• Task requirements: Locate every line in the listing below that contains the string "screenshot", and copy each such line in full. Matching is case-sensitive.

• Listed entries:
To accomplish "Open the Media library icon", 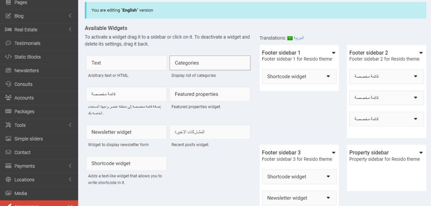I will [x=8, y=193].
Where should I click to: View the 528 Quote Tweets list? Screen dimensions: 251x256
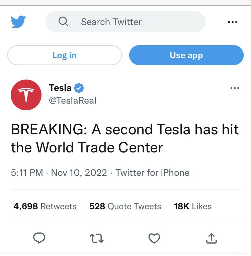tap(125, 206)
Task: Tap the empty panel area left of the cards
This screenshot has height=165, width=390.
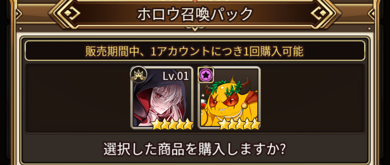Action: (78, 98)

• Written solution:
This screenshot has height=165, width=390.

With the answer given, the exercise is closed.